Member of Chhattisgarh Legislative Assembly
- Incumbent
- Assumed office 8 December 2013
- Preceded by: Kheduram Sahu
- Constituency: Dongargaon

Personal details
- Born: Daleshwar Sahu 11 February 1967 (age 59) Rajnandgaon, Chhattisgarh, India
- Party: Indian National Congress
- Spouse: Jayashree Sahu
- Occupation: Politician

= Daleshwar Sahu =

Indian politician

Daleshwar Sahu (born 11 February 1967) is an Indian politician from Chhattisgarh. He is a three time MLA from the Dongargaon Assembly constituency, representing the Indian National Congress. in Chhattisgarh Legislative Assembly.

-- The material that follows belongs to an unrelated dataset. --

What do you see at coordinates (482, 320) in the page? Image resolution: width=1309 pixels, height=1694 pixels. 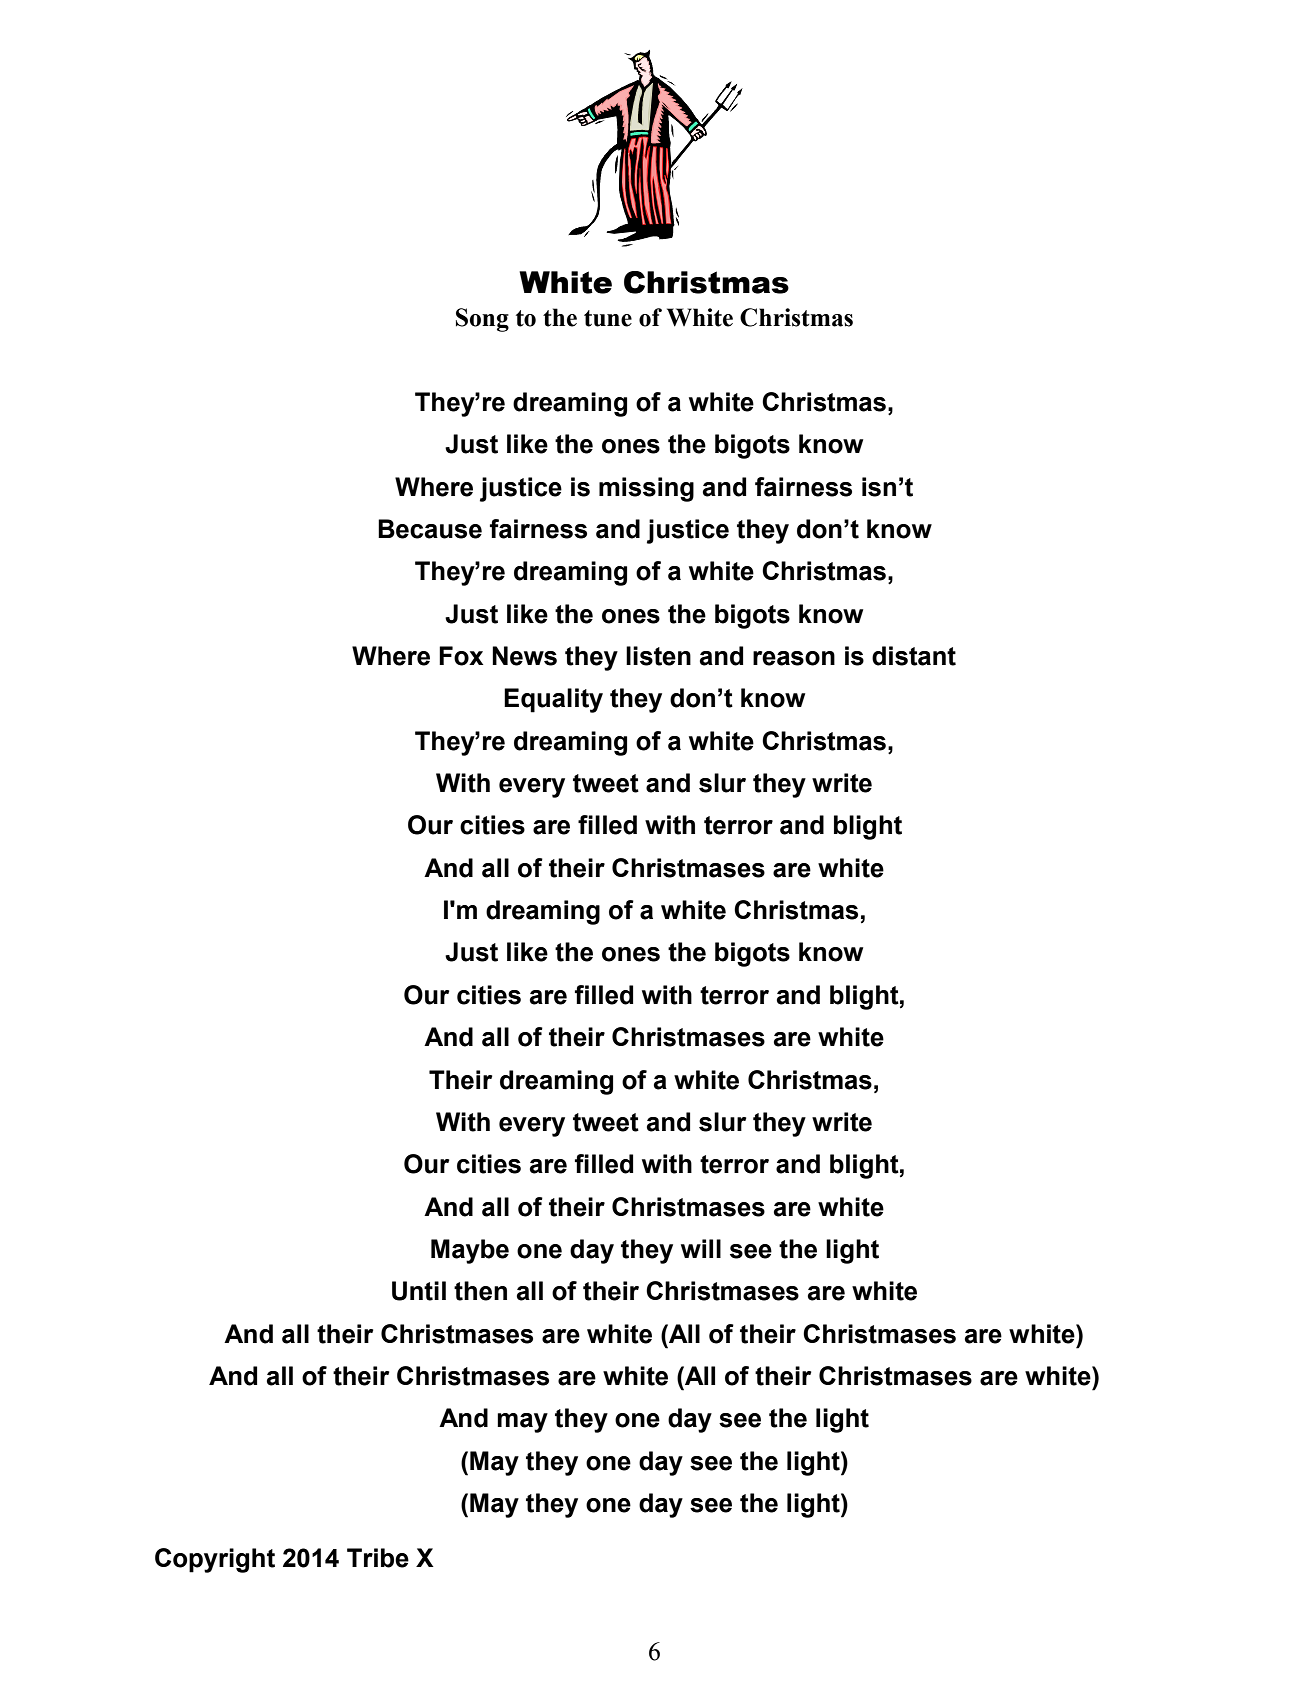 I see `Song` at bounding box center [482, 320].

== Early life and education ==
Sahu is from Dongargarh, Rajnandgaon District, Chhattisgarh. His father, Kanwal Singh Sahu, is a farmer. He completed his Class 12 in 1986 at Sarvesharghas Nagar Palika, Rajnandgaon, and later did a diploma in singing in 1990 at Indira Kala Sangeet University, Khairgarh.

==Career==
Sahu first became an MLA, winning the 2013 Chhattisgarh Legislative Assembly election. He polled 67,755 votes and defeated his nearest rival, Dinesh Gandhi of Bharatiya Janata Party, by a margin of 1,698 votes. He retained the seat for the Indian National Congress in the 2018 Assembly election, winning by a margin of 19,083 votes. He won for a third consecutive term in 2023 to become a three time MLA from Dongarhgaon.